Q1106. Must servicers suspend foreclosure or not initiate foreclosure for all borrowers who are potentially eligible for HAMP?
To ensure that a borrower currently in foreclosure or at risk of foreclosure has the opportunity to apply for a HAMP modification, servicers should not proceed with a foreclosure sale until the borrower has been evaluated for the program.
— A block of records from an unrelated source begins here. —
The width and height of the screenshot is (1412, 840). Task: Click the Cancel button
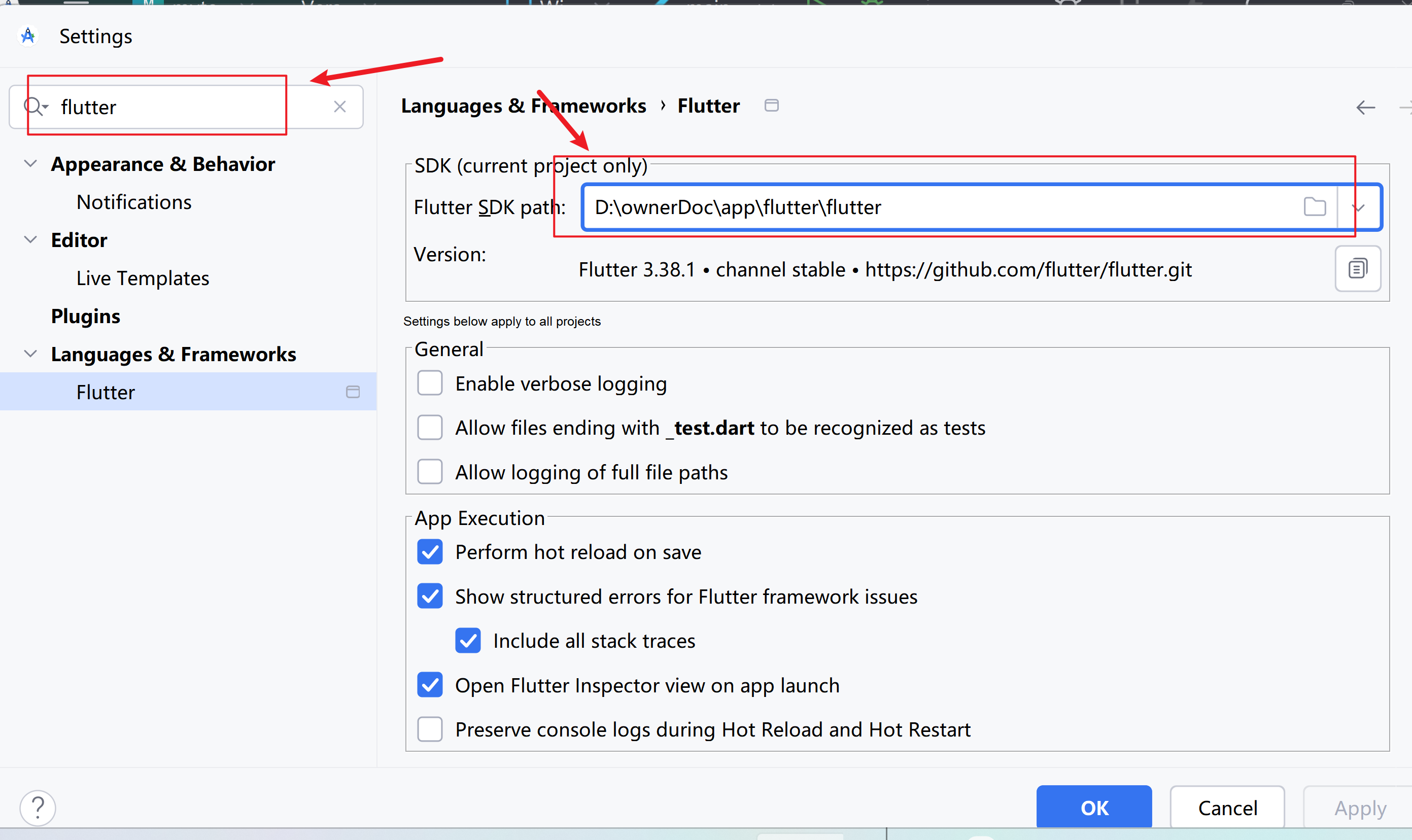1227,808
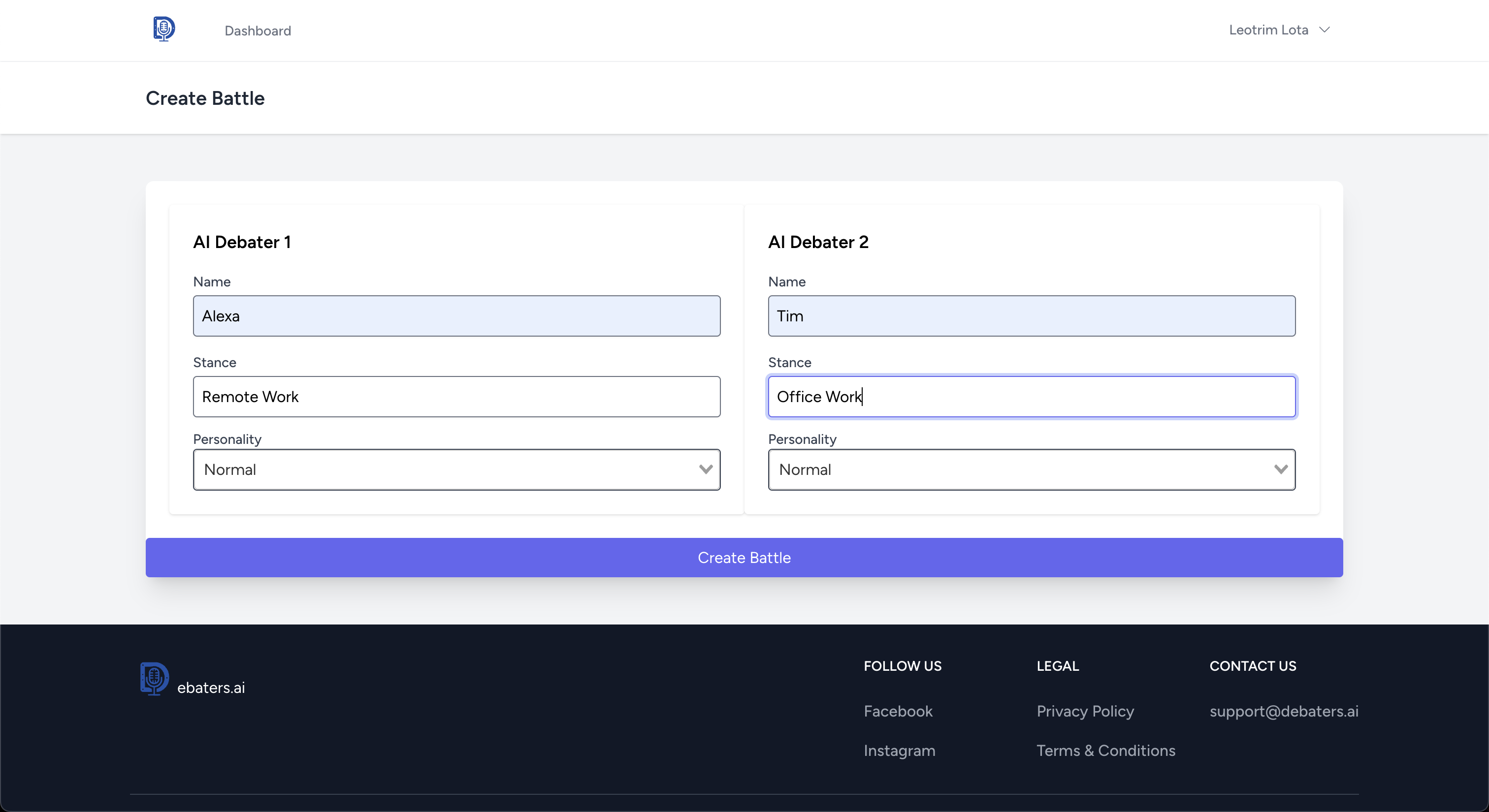
Task: Click the support@debaters.ai email link
Action: [x=1283, y=711]
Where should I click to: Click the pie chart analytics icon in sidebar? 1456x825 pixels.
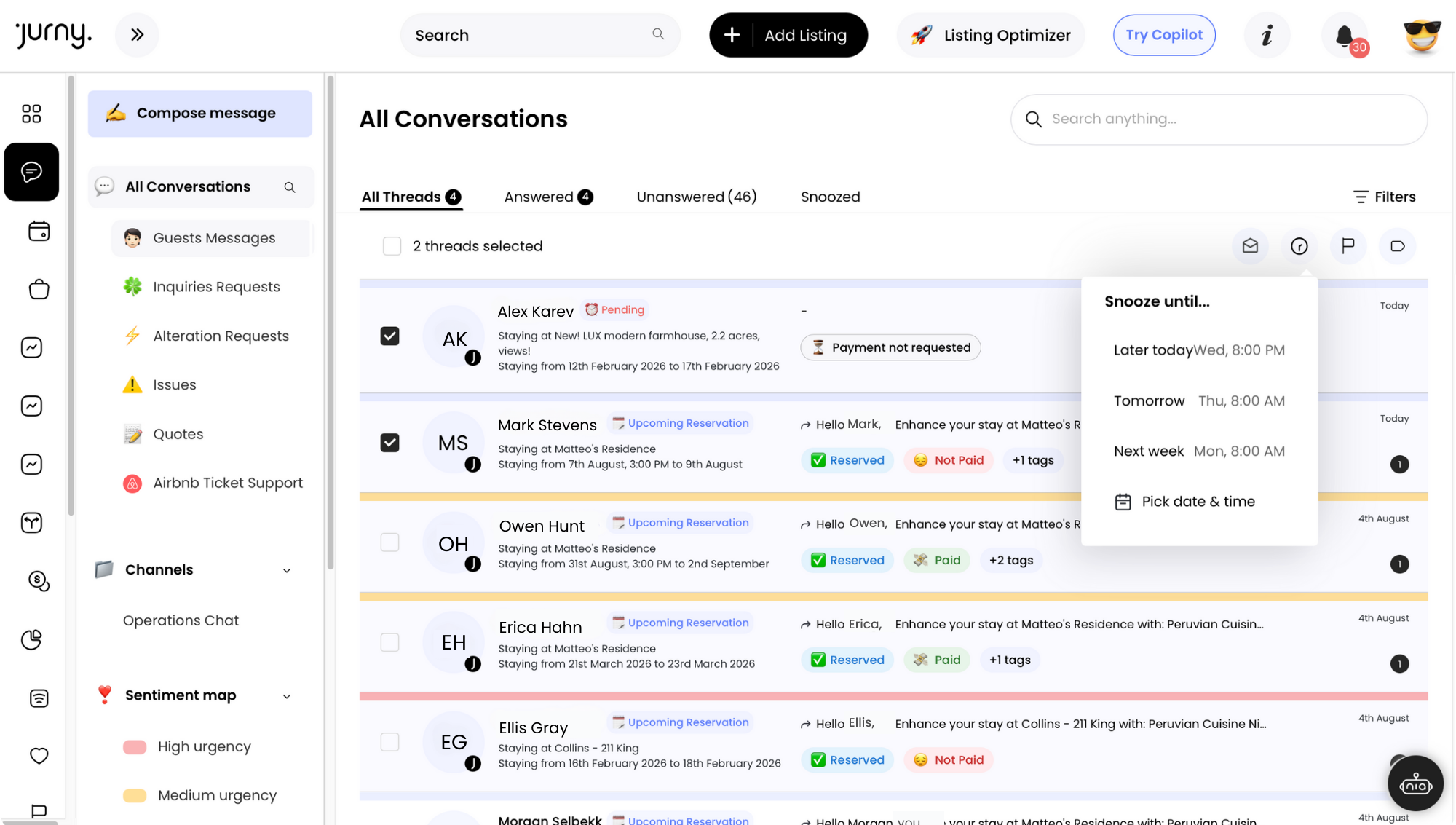click(31, 639)
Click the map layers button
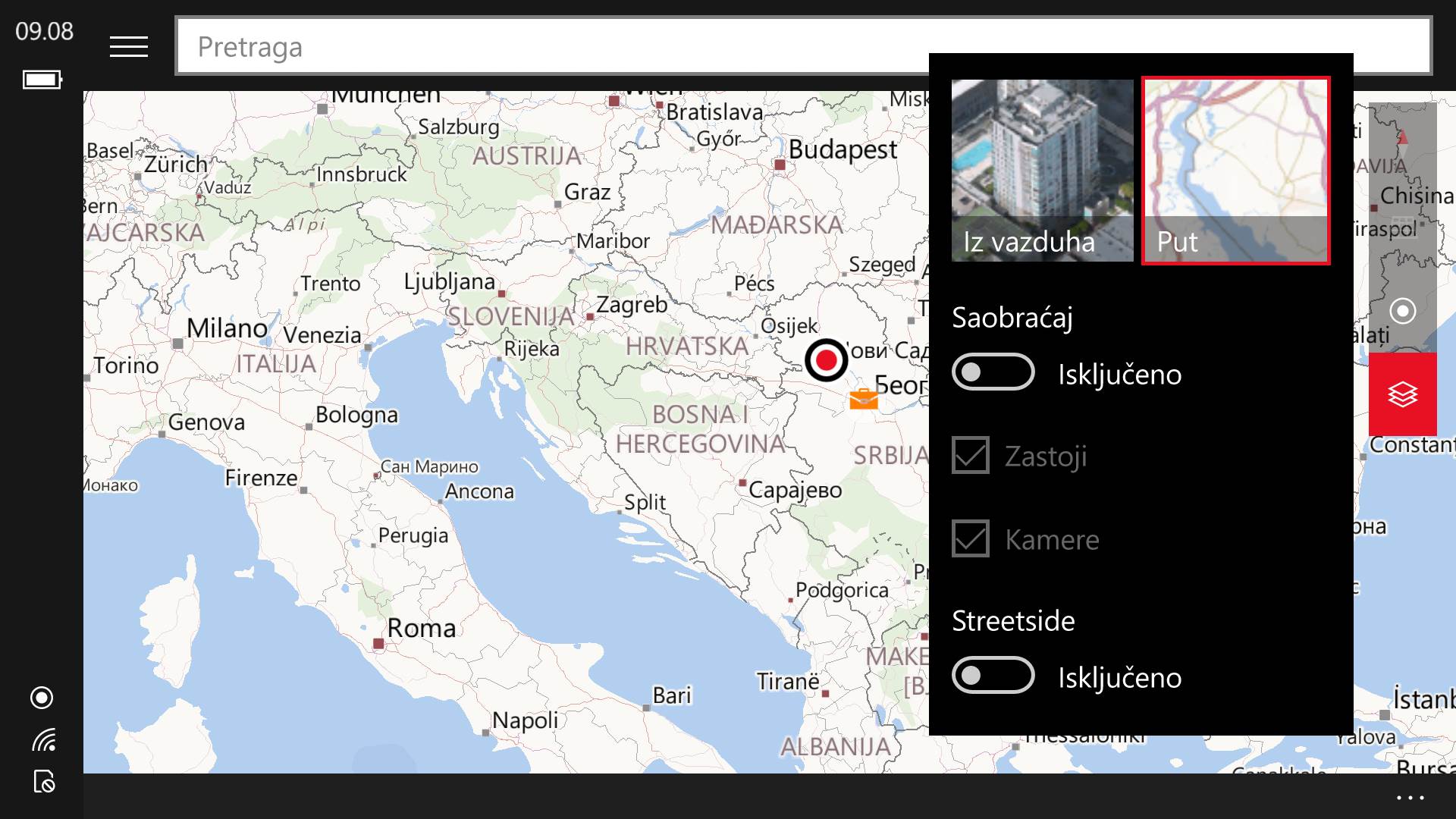The width and height of the screenshot is (1456, 819). tap(1402, 394)
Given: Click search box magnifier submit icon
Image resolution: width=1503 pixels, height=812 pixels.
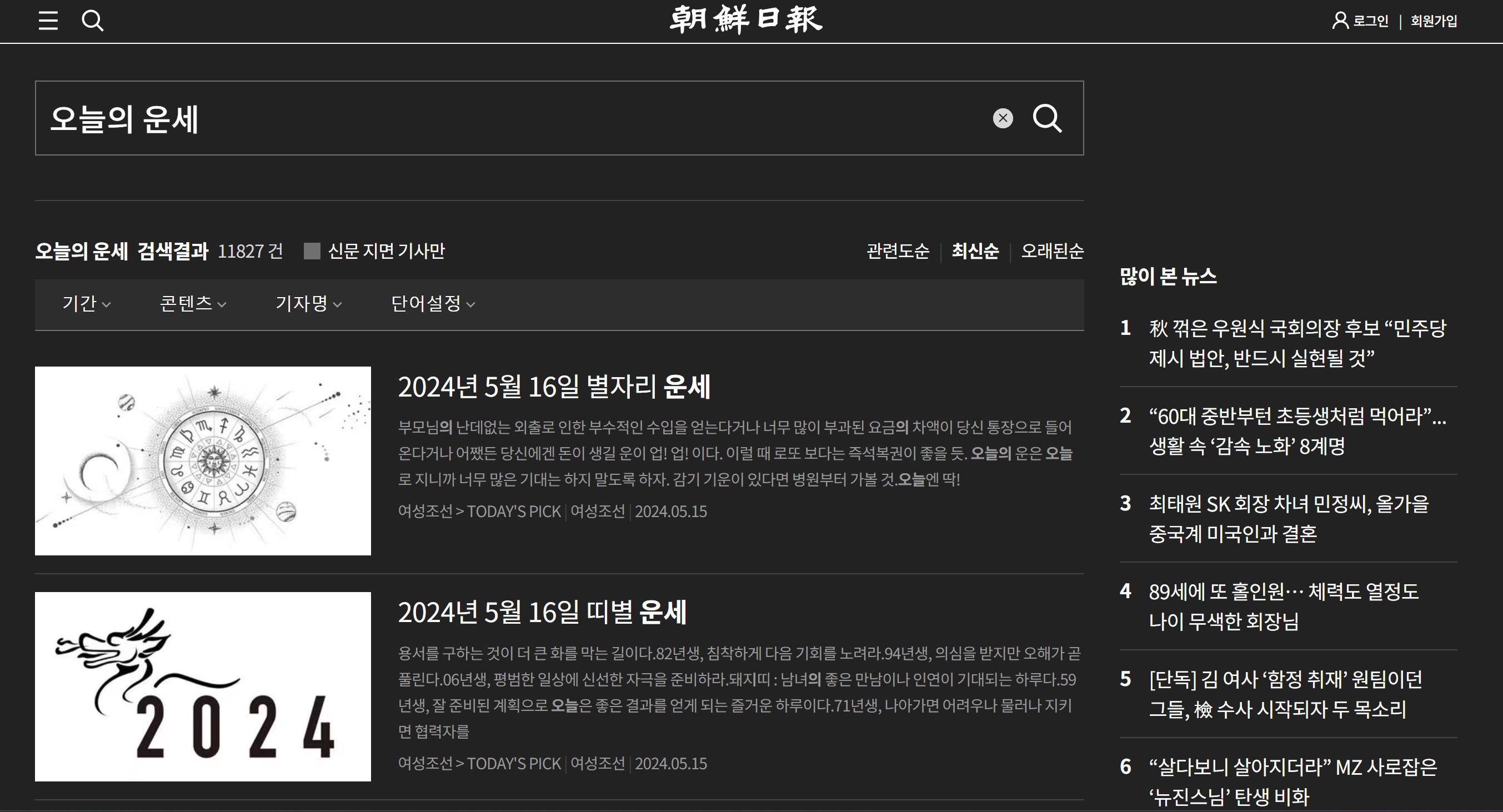Looking at the screenshot, I should [x=1047, y=118].
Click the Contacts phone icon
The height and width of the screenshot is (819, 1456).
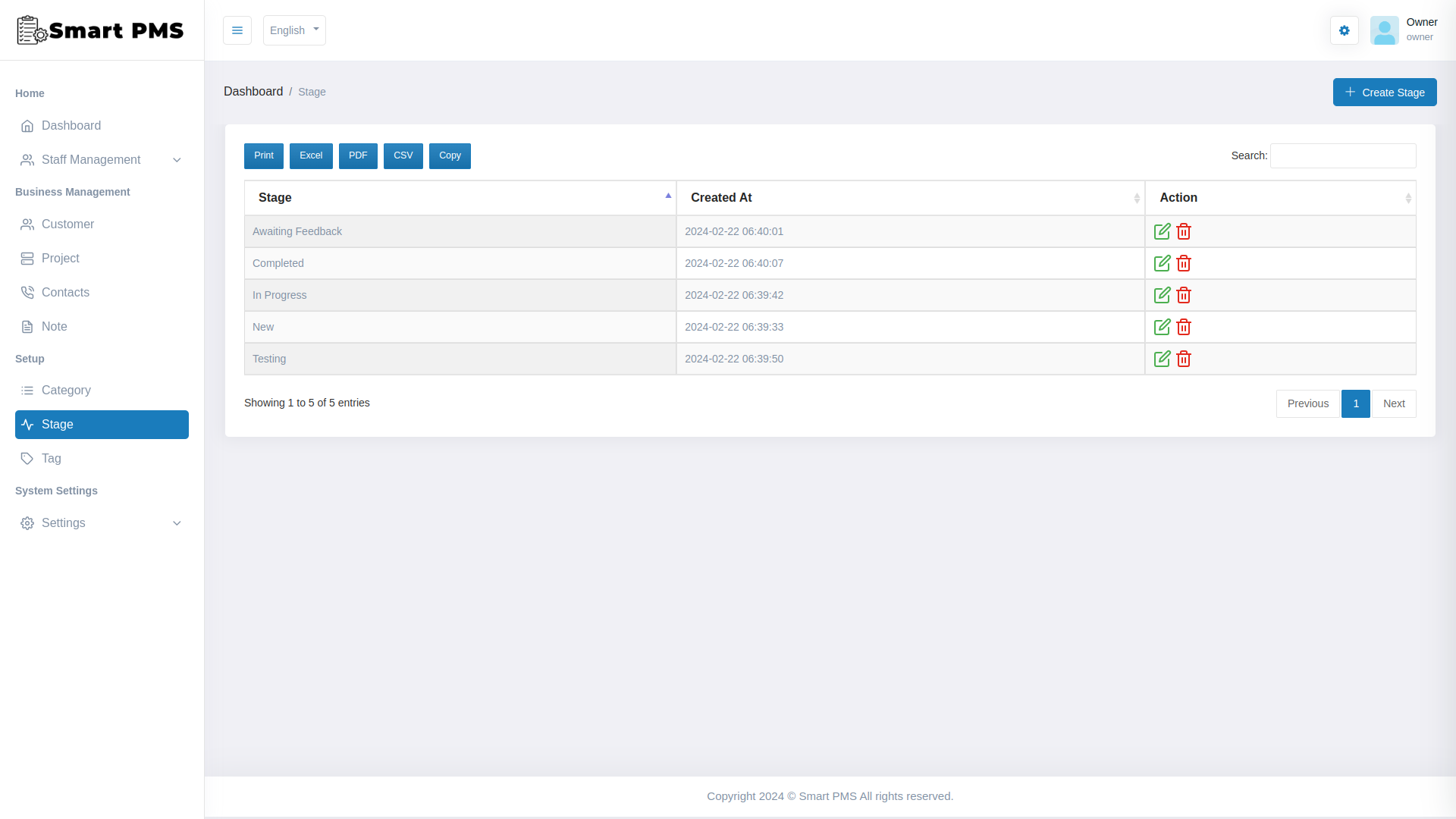tap(27, 292)
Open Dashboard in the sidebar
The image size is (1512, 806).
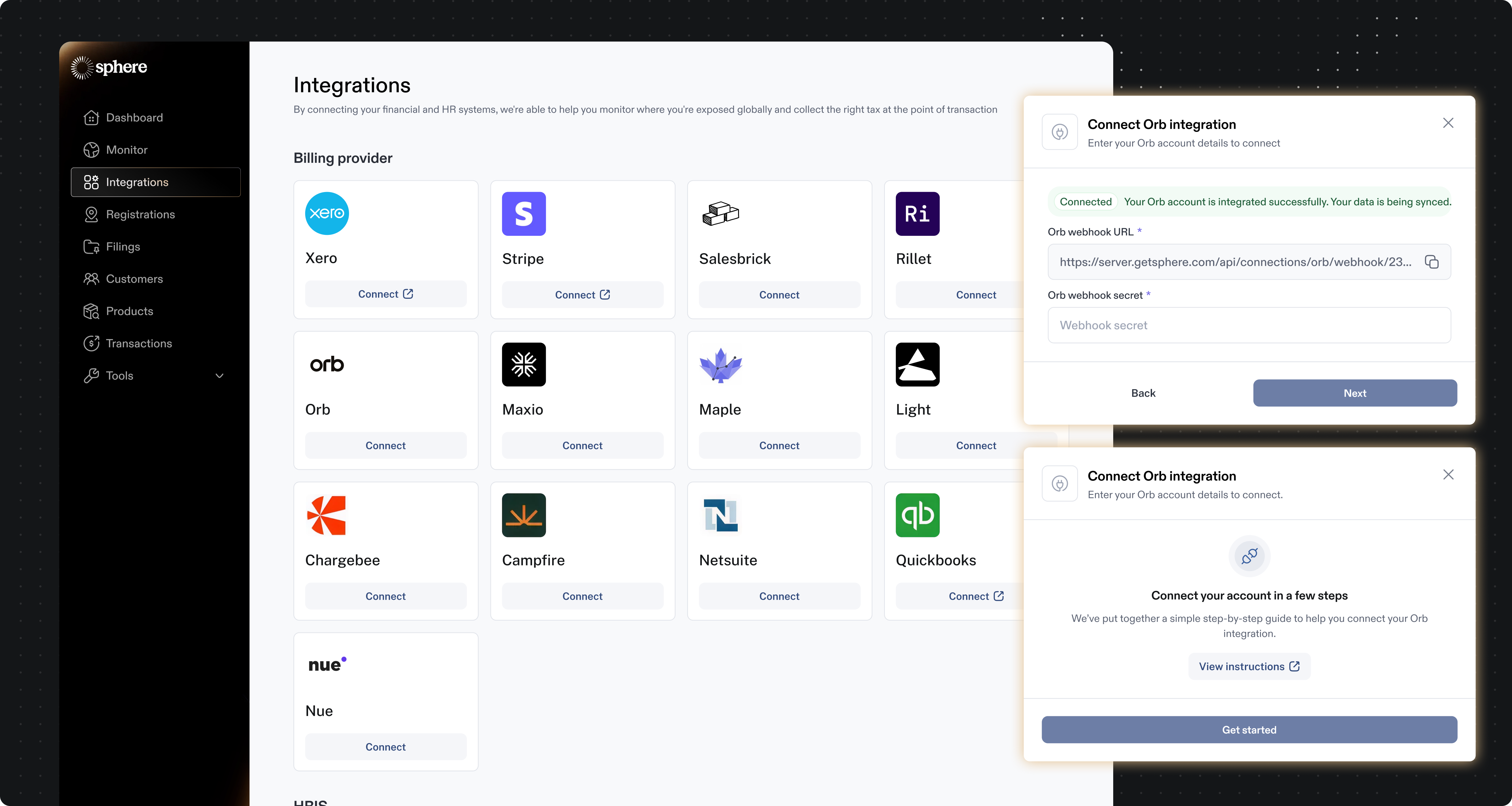coord(135,117)
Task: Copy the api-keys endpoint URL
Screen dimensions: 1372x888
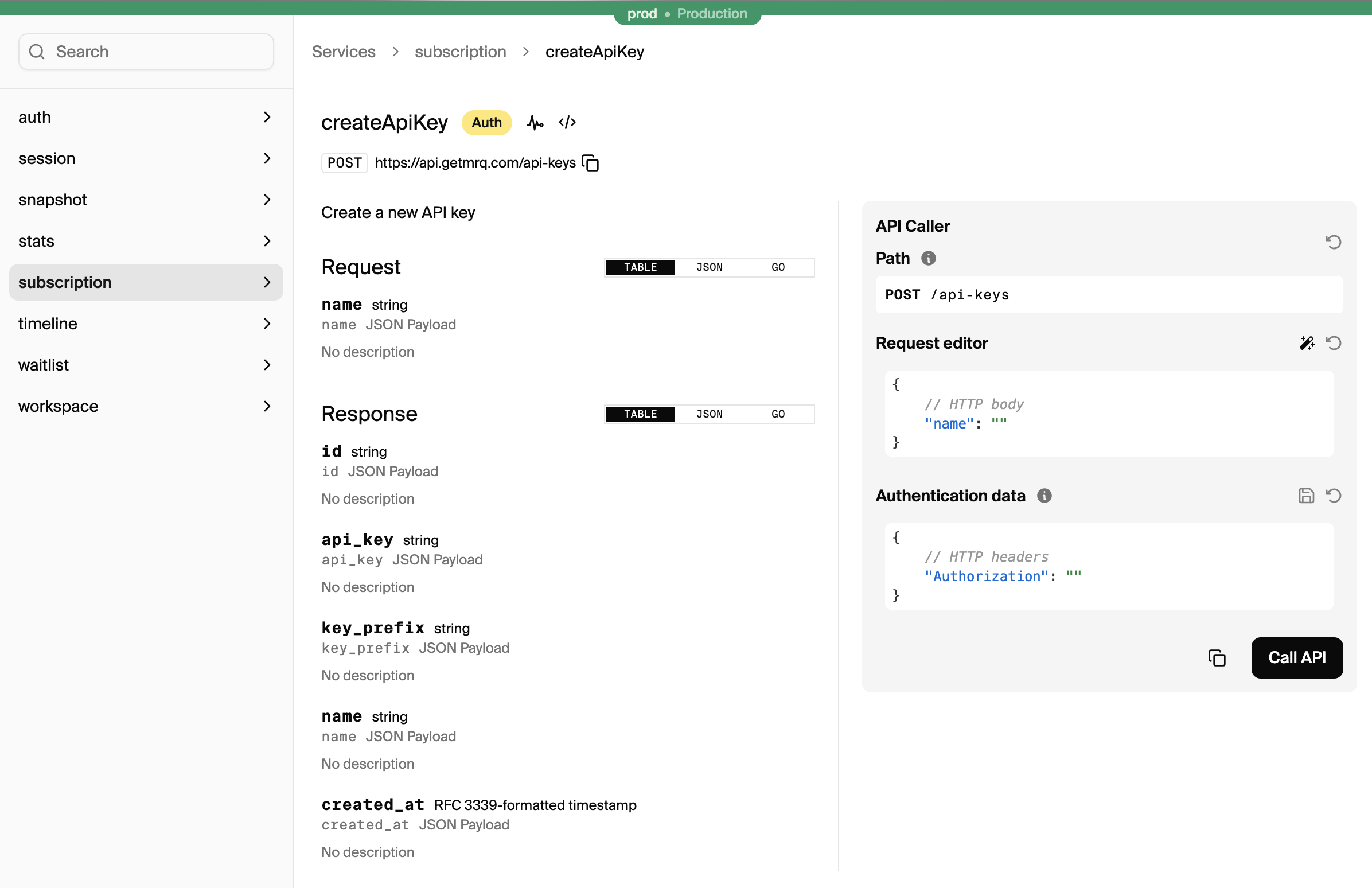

Additionally, servicers are strongly encouraged not to initiate foreclosure until a borrower has been evaluated and determined to be ineligible for the program or the borrower fails to respond to a HAMP offer that has been made by the servicer.
HAMP 1106 FAQ, at page 3, as of February 25, 2010 here .
And while the guidelines require homeowners to get written decisions from the lender regarding their applications (see HAMP Supplemental Directive 09-08 of November 3, 2009 here), the Federal Reserve has conveniently decided that ECOA (Equal Credit Opportunity Act) does not require written decisions on HAMP applications where the borrower is in default.  See Federal Reserve Bank Consumer Affairs Letter CA-09-13 here.  Once again the Federal Reserve puts the people above the banks.  The result of this matters — borrowers may find it much harder to take action based on a violation of a supplemental directive as compared to ECOA (and the lenders know it).  As a result, we see few lenders providing written denials of loan modifications which means borrowers are kept in the dark until it is too late.  The document lenders do provide regularly that indicates that a homeowner’s HAMP application was denied is an eviction notice after they foreclosed already.
As we predicted long ago ( here), HAMP is a total failure.  HAMP was supposedly the industry suggested program that was going to work as an alternative to giving bankruptcy judges the authority to modify residential loans (like they have for loans on second homes and boats).  Not surprisingly, the lenders’ solution was a victory for them and an insult to the rest of the world.